Many Catholics and social service advocates were outraged by the actions, saying Wuerl should have found another way to reaffirm the church's opposition to same-sex marriage. But on Wednesday some church officials praised Wuerl.

"He's taken on tough problems and handled them with clarity and forcefulness and with great eloquence," said McCarrick, calling Wuerl's handling of the clash with the city evidence of his being a "courageous leader."

Wuerl said he believes that his class of cardinals and the next pope will push for what he called "the new evangelization" of the developed world, a place he described as distracted from God by technology, secularism and a furiously paced culture.

"This is the effort to re-propose the faith to people who have heard it and drifted away," Wuerl said Wednesday. He described the approach as "very different" from past priorities, such as missionary activity in unchurched parts of the world and keeping Catholic schools, hospitals and universities true to church teachings.

The new cardinals - who will join the ranks of the second-highest ranking Catholic officials after the pope - also will be forced to contend with the continuing fallout from the clergy sex abuse scandal. Although the pope has apologized repeatedly for the sins of the church, victims' advocates continue to demand more transparency and accountability from top church officials.

Among the men picked was Munich Archbishop Reinhard Marx, who has led efforts in Germany to force out a bishop accused of physically abusing children.

The scandal took a back seat Wednesday to celebratory Masses for the incoming cardinals.

Employees at the Washington Archdiocese, which includes the District and the Maryland suburbs, were scrambling Wednesday to organize Wuerl's trip to Rome. Called a "pilgrimage," it will probably include dozens of friends, supporters and relatives. Wuerl's aides were remaking his business cards and stationery, as well as his vestments, which will go from magenta-accented to red-accented after Nov. 20.

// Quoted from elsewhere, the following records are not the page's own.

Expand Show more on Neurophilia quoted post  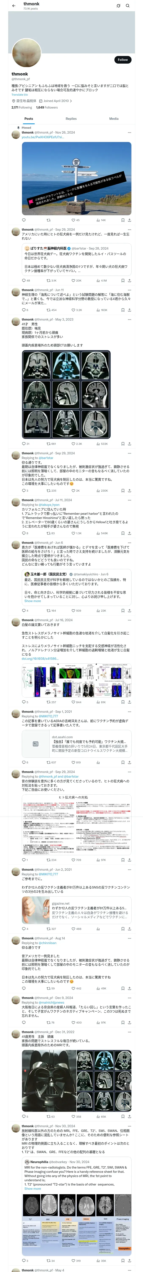[x=33, y=1189]
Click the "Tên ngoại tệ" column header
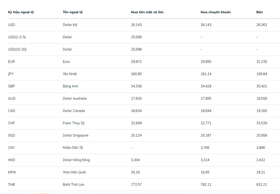Screen dimensions: 280x194 click(73, 12)
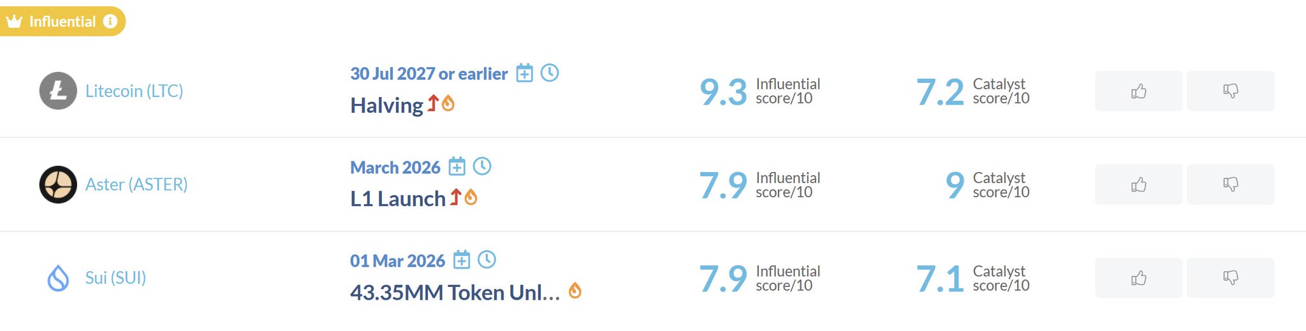Add Litecoin Halving to calendar

coord(524,73)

The formal elevation ceremony, called a consistory, will take place at the Vatican before hundreds of guests. A Mass with the pope will be held the next day.

"Once they get hit with that red, they go global," Philadelphia-based Vatican watcher Rocco Palmo. "You can be archbishop of a major city, but being made cardinal is your coming-out globally."

Benedict has called two previous consistories since he became pope. After more cardinals turn 80 early next year, he could wind up personally choosing more than two-thirds of those who will be charged with electing his successor.

There are more than 5,000 bishops around the globe.

In addition to the two Americans and 10 Italians, Wednesday's list includes two Germans and one cardinal-designate from each of the following countries: Egypt, Guinea, Switzerland, Zambia, Ecuador, Congo, Brazil, Poland, Sri Lanka and Spain.

Wuerl, during his appearance at St. Matthew's, said he was filled with joy at his selection and was looking forward to wearing the red biretta of a cardinal.

"I hope that the new hat will provide a new opportunity for some to hear the message," Wuerl said. "The message in many ways is the same: God loves us, and it is possible to love one another, and it is possible that you can build a kingdom of compassion, a kingdom of love."

Staff writer Hamil R. Harris contributed to this report.